PROBLEM REQUIREMENTS: Every line below from the one containing "This screenshot has width=1920, height=990." through the one containing "Task: Expand the Display dropdown menu" must be transcribed exactly. Omit all lines outside that stretch.

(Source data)

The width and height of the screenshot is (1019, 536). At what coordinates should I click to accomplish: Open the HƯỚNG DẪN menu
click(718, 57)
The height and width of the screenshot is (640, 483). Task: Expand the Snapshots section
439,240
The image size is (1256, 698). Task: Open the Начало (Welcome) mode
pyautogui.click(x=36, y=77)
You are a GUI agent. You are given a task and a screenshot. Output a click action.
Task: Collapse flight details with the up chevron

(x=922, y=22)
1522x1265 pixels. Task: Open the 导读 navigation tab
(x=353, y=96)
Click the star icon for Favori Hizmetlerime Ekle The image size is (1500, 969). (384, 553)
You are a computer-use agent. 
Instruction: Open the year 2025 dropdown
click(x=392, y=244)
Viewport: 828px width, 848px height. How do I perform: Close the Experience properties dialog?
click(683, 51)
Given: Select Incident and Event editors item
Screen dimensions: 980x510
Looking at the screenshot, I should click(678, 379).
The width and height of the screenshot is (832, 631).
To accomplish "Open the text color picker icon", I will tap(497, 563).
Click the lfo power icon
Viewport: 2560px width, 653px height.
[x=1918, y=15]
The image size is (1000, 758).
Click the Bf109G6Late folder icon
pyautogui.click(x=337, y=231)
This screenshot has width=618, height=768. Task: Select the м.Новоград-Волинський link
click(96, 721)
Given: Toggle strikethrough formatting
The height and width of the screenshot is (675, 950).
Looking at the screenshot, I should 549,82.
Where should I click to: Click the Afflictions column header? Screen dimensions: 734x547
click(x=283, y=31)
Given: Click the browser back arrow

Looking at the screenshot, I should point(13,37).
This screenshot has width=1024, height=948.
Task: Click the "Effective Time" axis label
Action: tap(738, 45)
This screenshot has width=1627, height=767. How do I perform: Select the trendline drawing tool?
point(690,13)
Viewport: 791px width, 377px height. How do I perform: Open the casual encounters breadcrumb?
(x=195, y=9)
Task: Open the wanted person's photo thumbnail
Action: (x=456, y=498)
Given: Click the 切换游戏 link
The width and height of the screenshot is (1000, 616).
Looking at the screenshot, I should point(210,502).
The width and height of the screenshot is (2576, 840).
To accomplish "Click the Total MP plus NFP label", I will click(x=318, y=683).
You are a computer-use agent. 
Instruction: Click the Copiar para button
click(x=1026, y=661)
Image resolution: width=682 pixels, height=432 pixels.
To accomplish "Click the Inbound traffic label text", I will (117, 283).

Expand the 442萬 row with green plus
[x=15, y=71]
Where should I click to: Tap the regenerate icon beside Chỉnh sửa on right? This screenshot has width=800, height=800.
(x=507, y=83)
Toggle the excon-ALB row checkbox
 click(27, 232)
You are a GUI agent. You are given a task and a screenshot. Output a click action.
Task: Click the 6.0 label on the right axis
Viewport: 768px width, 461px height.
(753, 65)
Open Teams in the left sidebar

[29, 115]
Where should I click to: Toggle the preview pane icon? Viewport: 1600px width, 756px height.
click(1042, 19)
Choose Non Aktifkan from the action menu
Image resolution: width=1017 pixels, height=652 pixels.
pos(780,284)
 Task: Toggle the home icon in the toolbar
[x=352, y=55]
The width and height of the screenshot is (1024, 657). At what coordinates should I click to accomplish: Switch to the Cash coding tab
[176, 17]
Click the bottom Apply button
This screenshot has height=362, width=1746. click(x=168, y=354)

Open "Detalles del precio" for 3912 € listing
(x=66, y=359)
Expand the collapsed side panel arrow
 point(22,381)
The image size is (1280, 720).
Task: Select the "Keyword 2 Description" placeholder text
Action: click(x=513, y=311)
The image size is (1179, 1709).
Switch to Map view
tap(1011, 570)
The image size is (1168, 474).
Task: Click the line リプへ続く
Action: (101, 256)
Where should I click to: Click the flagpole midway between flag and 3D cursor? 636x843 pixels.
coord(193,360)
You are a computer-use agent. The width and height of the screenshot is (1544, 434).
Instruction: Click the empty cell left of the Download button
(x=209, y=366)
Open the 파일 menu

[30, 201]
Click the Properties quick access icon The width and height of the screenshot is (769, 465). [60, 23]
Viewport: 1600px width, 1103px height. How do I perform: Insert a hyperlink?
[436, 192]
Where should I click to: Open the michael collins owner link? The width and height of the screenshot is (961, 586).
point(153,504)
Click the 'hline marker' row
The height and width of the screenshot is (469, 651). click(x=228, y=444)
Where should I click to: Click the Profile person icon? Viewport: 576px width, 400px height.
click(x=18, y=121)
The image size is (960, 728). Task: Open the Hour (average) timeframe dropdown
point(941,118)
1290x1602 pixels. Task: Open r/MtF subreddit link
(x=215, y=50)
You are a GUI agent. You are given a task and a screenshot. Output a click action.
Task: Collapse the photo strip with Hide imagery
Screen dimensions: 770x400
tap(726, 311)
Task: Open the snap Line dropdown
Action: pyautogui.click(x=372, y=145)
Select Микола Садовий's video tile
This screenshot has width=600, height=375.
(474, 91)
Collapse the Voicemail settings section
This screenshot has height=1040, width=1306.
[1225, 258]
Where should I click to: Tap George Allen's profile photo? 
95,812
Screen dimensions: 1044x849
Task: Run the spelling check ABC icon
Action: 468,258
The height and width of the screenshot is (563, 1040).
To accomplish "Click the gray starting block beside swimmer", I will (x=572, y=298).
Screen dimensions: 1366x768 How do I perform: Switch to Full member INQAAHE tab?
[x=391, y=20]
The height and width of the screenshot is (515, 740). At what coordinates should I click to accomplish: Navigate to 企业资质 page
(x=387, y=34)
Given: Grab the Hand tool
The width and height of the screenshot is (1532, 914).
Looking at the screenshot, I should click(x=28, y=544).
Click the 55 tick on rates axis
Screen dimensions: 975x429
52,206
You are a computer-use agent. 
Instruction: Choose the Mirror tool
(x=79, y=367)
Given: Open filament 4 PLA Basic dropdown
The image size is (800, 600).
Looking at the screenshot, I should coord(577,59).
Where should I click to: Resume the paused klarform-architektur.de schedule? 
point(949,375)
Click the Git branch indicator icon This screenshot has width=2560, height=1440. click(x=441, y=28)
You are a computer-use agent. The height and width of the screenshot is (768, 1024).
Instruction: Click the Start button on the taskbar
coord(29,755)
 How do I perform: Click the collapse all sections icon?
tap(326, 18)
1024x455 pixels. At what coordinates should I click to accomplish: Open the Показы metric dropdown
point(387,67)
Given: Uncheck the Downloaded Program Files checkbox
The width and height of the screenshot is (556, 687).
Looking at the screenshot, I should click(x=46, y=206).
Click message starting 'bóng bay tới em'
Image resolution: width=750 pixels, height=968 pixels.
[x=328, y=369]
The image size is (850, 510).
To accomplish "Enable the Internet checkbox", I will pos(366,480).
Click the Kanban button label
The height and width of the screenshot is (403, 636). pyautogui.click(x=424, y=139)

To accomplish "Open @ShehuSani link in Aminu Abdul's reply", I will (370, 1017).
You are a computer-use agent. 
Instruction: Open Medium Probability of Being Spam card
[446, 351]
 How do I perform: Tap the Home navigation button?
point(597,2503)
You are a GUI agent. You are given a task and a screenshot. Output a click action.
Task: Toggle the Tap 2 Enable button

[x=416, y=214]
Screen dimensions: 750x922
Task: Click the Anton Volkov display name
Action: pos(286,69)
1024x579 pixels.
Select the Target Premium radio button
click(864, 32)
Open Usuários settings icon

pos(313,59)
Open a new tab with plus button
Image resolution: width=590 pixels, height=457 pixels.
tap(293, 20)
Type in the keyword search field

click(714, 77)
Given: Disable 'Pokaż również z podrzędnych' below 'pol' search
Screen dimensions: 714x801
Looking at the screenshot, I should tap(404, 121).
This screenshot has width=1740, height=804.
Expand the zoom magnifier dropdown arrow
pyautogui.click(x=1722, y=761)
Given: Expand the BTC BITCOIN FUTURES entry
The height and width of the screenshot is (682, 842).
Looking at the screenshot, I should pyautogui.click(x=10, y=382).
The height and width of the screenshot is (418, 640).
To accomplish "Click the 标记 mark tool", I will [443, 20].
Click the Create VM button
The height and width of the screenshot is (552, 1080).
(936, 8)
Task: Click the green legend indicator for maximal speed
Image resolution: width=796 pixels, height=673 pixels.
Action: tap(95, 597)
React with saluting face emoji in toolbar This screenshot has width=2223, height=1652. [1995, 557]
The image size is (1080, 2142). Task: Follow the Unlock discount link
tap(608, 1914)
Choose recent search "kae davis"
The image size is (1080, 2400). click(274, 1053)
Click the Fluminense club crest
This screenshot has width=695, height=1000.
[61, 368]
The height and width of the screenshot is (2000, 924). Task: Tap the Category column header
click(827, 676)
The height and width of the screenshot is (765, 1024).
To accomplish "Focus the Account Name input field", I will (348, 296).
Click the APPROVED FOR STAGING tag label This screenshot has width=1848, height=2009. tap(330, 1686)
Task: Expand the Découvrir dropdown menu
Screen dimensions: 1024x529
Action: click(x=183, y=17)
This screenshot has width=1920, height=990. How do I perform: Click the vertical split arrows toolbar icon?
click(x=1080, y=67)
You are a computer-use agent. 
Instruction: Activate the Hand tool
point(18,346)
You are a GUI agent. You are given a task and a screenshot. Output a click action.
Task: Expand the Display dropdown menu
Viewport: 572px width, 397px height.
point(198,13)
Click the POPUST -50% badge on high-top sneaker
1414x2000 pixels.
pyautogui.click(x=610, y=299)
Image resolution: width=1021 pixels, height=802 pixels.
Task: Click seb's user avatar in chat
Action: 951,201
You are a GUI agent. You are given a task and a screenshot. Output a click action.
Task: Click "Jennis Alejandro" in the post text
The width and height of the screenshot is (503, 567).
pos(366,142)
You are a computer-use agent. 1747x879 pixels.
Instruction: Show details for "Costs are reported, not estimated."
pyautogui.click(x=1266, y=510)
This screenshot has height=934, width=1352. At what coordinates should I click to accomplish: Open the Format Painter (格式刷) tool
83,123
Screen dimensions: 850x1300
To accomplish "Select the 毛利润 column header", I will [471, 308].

RESPONSE BOX:
This screenshot has width=1920, height=990. How do I perform: Click the vertical split arrows toolbar icon?
click(x=1080, y=67)
You are a computer-use agent. 
Instruction: Activate the Hand tool
point(18,346)
You are a GUI agent. You are given a task and a screenshot. Output a click action.
Task: Expand the Display dropdown menu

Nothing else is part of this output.